— Bacaan yang Diberikan —
--- --- ---
Dosis : dewasa 1 tablet.
·           Oksomemazin : Doxergan, Toplexil (Specia)
Adalah suatu persenyawaan fenothiazin dengan khasiat antihistaminikum yang sangat kuat, tetapi toksisitasnya rendah. Penggunaan dan efek sampingannya sama seperti antihistaminika lain dari golongan fenothiazin.
Dosis : 10 – 40 mg seharinya
·           Promethazin : Phenergan (Rhodia)
Persenyawaan fenothiazin ini adalah antihistaminikum yang kuat dan memiliki kegiatan yang lama (16 jam). Memiliki kegiatan potensiasi untuk zat-zat penghalang rasa nyeri (analgetika) dan zat-zat pereda (sedativa).
Berhubung sifat menidurkannya yang kuat maka sebaiknya diberikan pada malam hari.
Dosis : oral 3 kali sehari 25 – 50  mg; parenteral 25 mg lazimnya sampai 1 mg per Kg berat badan.
·           promethazin-8-klorotheofilinat (Avomin)
adalah turunan dari promethazin yang memiliki khasiat dan penggunaan yang sama dengan dimenhidrinat,   tetapi tanpa efek menidurkan.
--- --- ---
Entri Tersimpan
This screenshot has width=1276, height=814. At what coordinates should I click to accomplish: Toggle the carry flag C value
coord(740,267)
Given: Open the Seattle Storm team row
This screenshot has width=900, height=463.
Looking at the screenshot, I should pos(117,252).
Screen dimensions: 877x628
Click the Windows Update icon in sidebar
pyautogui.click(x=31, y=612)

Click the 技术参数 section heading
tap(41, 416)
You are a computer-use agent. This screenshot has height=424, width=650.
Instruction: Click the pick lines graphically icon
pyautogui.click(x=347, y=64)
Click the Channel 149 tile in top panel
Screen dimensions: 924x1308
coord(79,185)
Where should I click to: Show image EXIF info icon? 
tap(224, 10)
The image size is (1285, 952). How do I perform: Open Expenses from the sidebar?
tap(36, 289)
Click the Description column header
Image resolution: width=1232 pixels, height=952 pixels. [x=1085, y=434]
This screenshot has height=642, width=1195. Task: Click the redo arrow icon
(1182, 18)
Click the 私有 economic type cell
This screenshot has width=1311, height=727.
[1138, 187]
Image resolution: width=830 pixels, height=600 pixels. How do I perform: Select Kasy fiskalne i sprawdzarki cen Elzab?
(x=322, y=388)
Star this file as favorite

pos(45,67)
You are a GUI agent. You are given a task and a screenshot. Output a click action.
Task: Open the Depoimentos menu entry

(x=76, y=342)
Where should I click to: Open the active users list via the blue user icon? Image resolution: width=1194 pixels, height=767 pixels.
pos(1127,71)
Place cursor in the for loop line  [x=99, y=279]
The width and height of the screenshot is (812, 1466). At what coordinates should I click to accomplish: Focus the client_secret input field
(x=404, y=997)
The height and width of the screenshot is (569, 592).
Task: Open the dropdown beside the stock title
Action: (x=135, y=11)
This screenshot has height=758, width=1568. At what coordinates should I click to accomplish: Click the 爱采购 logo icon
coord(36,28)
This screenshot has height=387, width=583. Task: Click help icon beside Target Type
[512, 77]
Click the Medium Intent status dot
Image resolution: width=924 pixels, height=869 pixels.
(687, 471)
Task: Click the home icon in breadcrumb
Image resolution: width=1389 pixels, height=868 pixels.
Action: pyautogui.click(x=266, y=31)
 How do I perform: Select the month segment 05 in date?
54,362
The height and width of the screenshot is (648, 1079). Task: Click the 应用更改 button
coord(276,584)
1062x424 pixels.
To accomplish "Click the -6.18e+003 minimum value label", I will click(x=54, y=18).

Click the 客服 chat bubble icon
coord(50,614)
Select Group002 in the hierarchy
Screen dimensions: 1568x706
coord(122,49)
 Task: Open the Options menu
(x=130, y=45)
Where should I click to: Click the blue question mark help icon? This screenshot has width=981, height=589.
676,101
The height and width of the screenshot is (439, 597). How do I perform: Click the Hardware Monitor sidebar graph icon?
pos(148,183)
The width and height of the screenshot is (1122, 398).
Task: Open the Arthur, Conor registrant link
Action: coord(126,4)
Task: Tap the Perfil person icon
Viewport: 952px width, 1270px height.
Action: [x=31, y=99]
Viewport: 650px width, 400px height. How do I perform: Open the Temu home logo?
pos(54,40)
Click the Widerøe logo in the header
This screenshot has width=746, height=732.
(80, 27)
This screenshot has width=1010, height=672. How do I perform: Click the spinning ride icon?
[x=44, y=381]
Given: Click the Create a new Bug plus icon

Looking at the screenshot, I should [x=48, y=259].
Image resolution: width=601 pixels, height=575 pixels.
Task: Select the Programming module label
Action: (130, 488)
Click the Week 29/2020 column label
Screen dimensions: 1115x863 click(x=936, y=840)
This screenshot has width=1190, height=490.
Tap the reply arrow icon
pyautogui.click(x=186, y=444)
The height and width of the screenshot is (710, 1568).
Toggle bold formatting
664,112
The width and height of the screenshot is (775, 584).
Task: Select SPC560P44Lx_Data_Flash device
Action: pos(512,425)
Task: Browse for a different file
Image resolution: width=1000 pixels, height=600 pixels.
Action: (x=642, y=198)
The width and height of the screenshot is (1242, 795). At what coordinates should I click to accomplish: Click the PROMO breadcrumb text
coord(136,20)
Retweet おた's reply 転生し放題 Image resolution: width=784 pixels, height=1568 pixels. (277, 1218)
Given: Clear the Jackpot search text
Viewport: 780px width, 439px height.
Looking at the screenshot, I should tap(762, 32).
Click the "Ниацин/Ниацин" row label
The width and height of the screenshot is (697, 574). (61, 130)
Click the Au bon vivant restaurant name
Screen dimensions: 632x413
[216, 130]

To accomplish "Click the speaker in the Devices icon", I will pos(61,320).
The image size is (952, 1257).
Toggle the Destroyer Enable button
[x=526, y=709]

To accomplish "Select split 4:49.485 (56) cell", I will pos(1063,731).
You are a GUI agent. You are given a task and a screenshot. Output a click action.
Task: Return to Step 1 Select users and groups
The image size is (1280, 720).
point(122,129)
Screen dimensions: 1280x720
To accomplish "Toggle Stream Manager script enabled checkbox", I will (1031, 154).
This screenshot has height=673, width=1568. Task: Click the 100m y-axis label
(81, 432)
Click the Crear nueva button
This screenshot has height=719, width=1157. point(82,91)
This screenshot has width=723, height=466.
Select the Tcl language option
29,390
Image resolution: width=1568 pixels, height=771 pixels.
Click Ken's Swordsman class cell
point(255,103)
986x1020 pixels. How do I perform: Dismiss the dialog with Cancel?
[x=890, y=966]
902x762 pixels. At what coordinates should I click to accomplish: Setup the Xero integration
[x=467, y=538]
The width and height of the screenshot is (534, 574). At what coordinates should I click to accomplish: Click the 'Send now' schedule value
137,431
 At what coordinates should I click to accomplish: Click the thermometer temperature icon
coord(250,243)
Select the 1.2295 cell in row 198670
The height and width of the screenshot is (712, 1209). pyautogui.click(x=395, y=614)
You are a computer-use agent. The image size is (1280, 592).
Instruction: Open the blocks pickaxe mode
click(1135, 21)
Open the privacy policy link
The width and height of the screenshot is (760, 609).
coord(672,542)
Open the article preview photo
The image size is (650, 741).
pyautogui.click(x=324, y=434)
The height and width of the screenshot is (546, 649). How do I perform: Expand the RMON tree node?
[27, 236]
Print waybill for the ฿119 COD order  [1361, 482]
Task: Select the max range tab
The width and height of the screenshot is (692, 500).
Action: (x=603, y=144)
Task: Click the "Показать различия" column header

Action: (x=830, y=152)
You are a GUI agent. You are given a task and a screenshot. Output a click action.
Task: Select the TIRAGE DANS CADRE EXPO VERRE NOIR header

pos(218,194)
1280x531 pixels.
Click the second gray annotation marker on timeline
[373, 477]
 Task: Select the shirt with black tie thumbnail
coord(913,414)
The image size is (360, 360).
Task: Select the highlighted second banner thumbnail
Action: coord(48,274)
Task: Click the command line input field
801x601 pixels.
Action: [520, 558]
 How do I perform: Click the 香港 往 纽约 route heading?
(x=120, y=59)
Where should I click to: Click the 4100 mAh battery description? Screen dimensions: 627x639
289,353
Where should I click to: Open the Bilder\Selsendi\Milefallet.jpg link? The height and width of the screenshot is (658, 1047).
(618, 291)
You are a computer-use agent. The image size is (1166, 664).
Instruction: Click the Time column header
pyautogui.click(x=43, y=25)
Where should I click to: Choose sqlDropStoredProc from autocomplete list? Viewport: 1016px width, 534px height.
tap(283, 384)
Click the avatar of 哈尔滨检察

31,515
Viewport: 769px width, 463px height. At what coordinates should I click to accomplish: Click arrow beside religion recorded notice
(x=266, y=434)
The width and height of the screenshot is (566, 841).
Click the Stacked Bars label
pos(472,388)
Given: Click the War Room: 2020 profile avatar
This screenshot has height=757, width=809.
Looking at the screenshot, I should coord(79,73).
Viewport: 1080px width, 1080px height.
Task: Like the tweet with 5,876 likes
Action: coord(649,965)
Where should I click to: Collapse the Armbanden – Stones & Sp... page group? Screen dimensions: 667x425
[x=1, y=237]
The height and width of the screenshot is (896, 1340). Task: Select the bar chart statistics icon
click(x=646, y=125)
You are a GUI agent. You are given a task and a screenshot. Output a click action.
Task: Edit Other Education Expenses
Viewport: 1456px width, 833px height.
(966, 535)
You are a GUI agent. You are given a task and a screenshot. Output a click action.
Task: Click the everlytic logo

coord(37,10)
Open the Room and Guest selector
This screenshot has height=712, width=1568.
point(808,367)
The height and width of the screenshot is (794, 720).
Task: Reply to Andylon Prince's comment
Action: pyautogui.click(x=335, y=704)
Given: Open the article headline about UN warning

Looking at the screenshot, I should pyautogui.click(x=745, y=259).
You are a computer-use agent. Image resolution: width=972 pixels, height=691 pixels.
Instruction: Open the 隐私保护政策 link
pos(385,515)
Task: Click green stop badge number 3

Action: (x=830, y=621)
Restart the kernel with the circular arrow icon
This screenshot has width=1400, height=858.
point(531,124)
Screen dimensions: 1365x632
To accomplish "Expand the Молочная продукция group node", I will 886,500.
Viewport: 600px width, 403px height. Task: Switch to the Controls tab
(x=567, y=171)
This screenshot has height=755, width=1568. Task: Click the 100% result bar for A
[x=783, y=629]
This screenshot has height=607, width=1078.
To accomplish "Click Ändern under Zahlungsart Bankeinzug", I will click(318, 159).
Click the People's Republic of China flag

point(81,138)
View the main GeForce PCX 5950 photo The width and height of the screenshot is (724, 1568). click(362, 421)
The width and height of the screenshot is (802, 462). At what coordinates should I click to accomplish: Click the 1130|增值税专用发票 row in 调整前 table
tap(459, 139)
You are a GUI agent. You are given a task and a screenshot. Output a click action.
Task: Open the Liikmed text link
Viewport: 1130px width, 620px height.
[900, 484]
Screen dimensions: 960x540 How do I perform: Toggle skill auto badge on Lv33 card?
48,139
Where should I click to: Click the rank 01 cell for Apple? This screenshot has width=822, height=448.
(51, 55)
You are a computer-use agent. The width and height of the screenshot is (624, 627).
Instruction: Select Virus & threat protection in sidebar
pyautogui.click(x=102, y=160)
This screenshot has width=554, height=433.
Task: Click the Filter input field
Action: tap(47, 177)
--- --- ---
— Ketentuan Latihan —
- A) Jawablah pertanyaan berikut dari teks tentang obat antihistaminika.
(i) Berapa dosis oksomemazin seharinya?
(ii) Berapa lama kegiatan promethazin?
(iii) Efek apa yang tidak dimiliki promethazin-8-klorotheofilinat dibandingkan dimenhidrinat?
- B) Bisakah Anda melanjutkan teks tentang obat antihistaminika mulai setelah kalimat terakhirnya?

— Jawaban Bernomor —
- A)
(i) 10 – 40 mg seharinya.
(ii) 16 jam.
(iii) Efek menidurkan.

- B)
·           Thiazinamium : Multergan (Specia)
Disamping khasiatnya sebagai antihistaminikum juga memiliki khasiat antikolinergik yang kuat, sehingga banyak dugunakan pada asma bronchiale dengan sekresi yang berlebihan.
·           Siproheptadin : Periactin (Specia)
Persenyawaan piperidin ini adalah suatu antihistaminikum dengan khasiat antikolinergik lemah dan merupakan satu-satunya zat penambah nafsu makan tanpa khasiat hormonal.
Zat ini merupakan antagonis serotonin seperti zat dengan rumus pizotifen (Sandomigran), sehingga dianjurkan sebagai obat interval pada migrain.
Efek sampingannya : perasaan mengantuk, pusing-pusing, mual dan mulut kering. Tidak boleh diberikan pada penderita glaucoma, retensi urine dan pada wanita hamil.
·           Mebhidrolin  : Incidal (Bayer)
Mengandung 50 mg zat aktif, yakni suatu antihistaminikum yang praktis tidak memiliki sifat-sifat menidurkan.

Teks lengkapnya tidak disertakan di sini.